Bala mordida*

Pocas tareas tan difíciles como mirarle las tripas a la policía; en general, no se deja. Es una paradoja de las instituciones policiales que las ha acompañado desde siempre y en todos lados: su visibilidad en el espacio público va acompañada casi siempre de amplios márgenes de opacidad. Los policías y las instituciones de las que dependen construyen reglas y prácticas informales que representan verdaderas culturas propias sobre las cuales “nadie sabe, nadie supo”. En México, las antropólogas María Eugenia Suárez de Garay y Elena Azaola han liderado la documentación de este fenómeno mediante investigaciones empíricas que han develado las culturas policiales desde la voz de los sujetos que las construyen. En el mundo anglosajón se le llama Blue Wall —muro azul— a la pared que encierra a la policía en su propio mundo y así la aleja de la mirada de la sociedad. Un interesante texto que relata el cambio de la Policía de Seguridad Aeroportuaria de la República de Argentina, justo se refiere a la también llamada endogamia policial: “Heredado de las etapas históricas fundacionales de las instituciones policiales, el primer rasgo a transformar fue la concepción endogámica de la fuerza. Esta endogamia institucional tenía su raíz en el modelo castrense de la ex PAN [Policía Aeronáutica Nacional], que suponía las líneas básicas ‘formativas’ de: un régimen de internado; la inculcación de una obediencia acrítica; y la supresión de voluntades individuales, todo ello bajo el supuesto de “moldear” o “formar” el carácter del futuro miembro policial (Legnani y Cruz Vázquez)”.

La responsabilidad de la opacidad policial es múltiple; no se explica una institución policial opaca sin una clase política y un cuerpo social que tolera el hecho. Es más, la fortaleza o debilidad de las instituciones policiales, entendida ésta como la capacidad o no de cumplir con su misión en un régimen constitucional de derechos, es un producto político y social.
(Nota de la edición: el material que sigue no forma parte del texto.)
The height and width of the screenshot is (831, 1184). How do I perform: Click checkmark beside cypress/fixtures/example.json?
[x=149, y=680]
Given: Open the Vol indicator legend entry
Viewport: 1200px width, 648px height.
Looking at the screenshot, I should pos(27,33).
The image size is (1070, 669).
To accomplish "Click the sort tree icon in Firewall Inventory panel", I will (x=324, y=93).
Justo por eso el verdadero cambio policial surge cuando se reconstruyen el régimen político y el pacto social que lo sostiene. Así se explica que las reformas policiales democráticas sólo emergen en los procesos de consolidación de regímenes precisamente democráticos.
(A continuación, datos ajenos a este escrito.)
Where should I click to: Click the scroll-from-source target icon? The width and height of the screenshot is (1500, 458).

La película mexicana Bala mordida nos enseña algo de esas tripas. A Diego Muñoz, su director, le llevó cinco años producirla y llevarla a la pantalla (2006-2011), pasando por dificultades de todo tipo. Estamos ante una interpretación sin precedentes sobre la vida policial en la ciudad de México. La historia, informa Muñoz, está basada en la experiencia de alguien que trabajó en la policía preventiva. Por lo demás, las actuaciones a cargo de Demián Alcázar, Miguel Rodarte y Roberto Sosa son excepcionales. El largometraje merece una verdadera anatomía analítica. Las imágenes, los diálogos y la música logran construir un espacio cuya fidelidad respecto a la realidad ha sido reconocida por policías en activo. El silencio de la policía respecto a su vida interna fue enfrentado por esta iniciativa cinematográfica que terminó reconstruyendo el mundo policial sin apoyo oficial de la SSPDF. El trabajo de Diego Muñoz obliga a recordar Tropa de élite, aquel libro producto del testimonio de dos ex miembros de ese cuerpo especial de la policía de Río de Janeiro, texto que luego sería también llevado al cine. Allá, como aquí, casi siempre escudriñar al interior del mundo policial requiere operaciones al margen de la voluntad oficial, sobre todo cuando los hallazgos son potencialmente escandalosos.
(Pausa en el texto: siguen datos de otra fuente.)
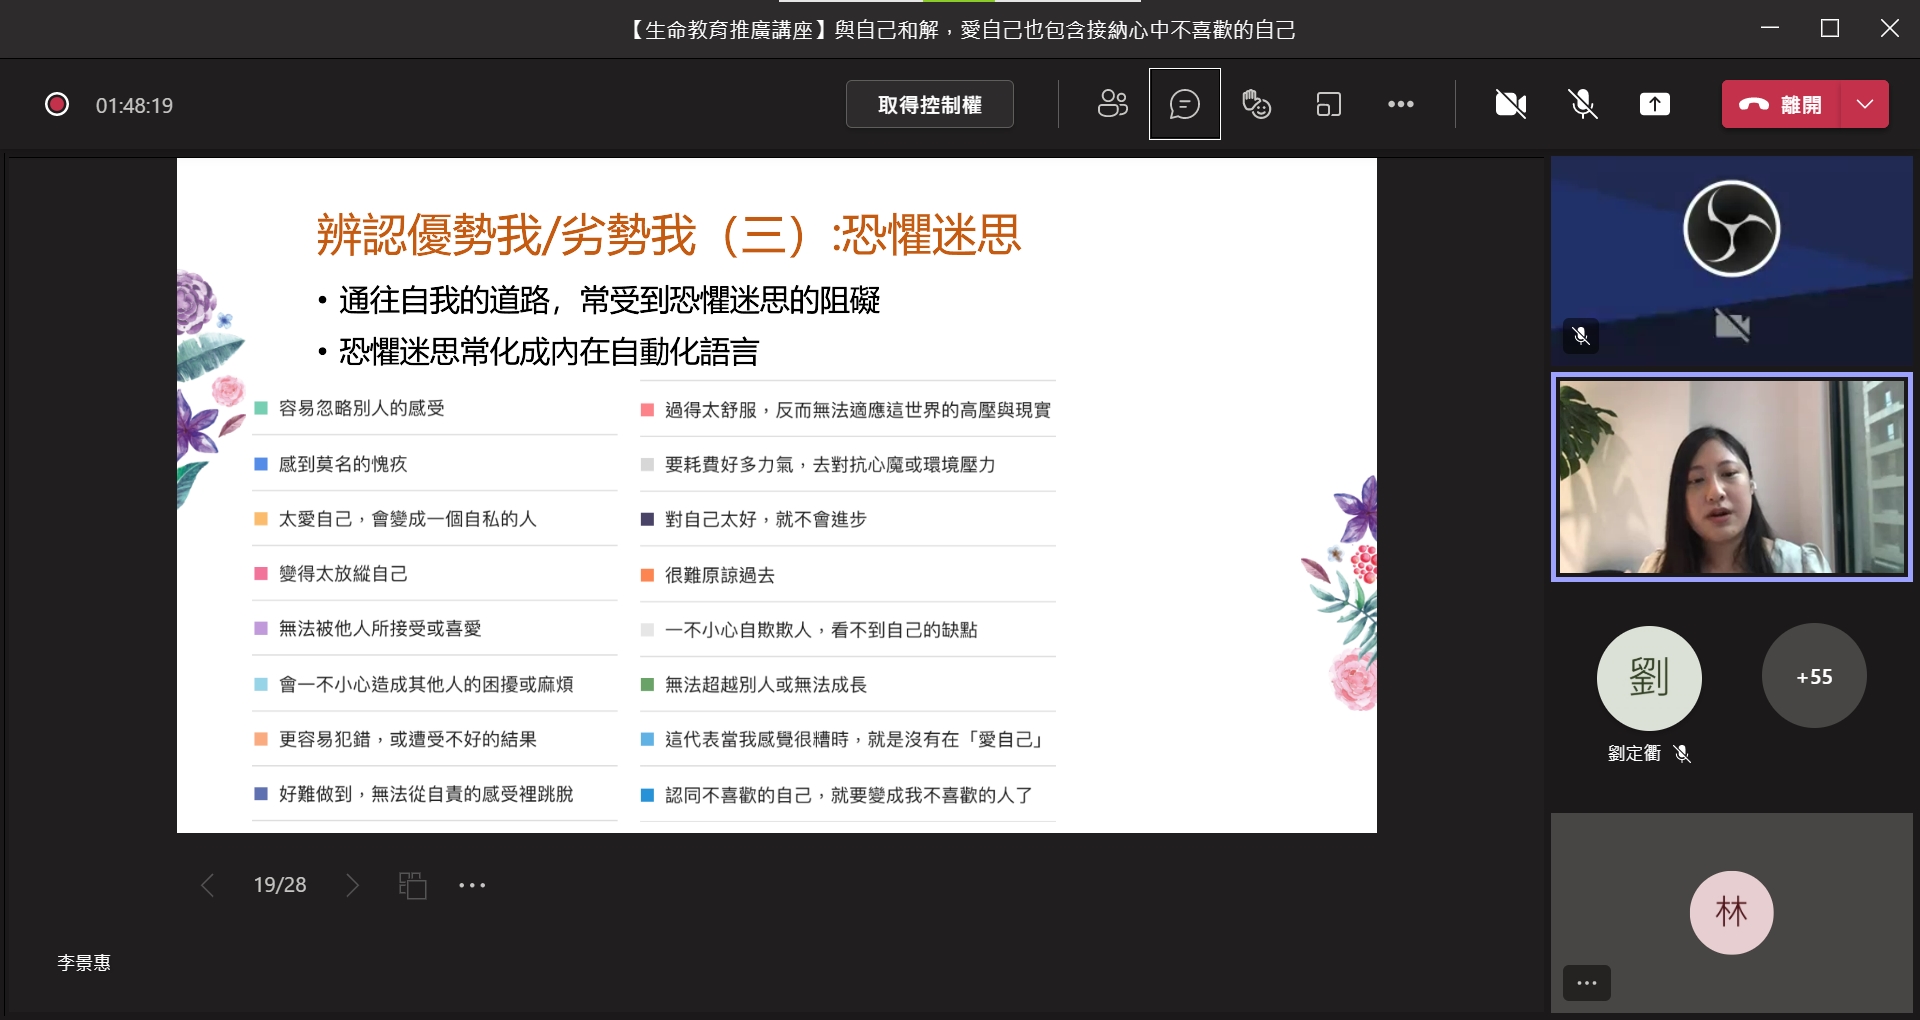Click the slide grid view icon
This screenshot has height=1020, width=1920.
413,885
La obediencia acrítica y la supresión de voluntades individuales de la que hablan los analistas argentinos aparece en Bala mordida en la figura de “Hernández”, el policía que justo cuando cree que está ganando en la lucha de poder termina siendo violado por su jefe en el asiento trasero de la patrulla que ambos ocupan. Me dicen que Bala mordida ha sido vendida en versión pirata como pocas películas. Vaya, el filme se queda en la marginalidad, como el mundo policial mismo. “Nadie sabe, nadie supo”.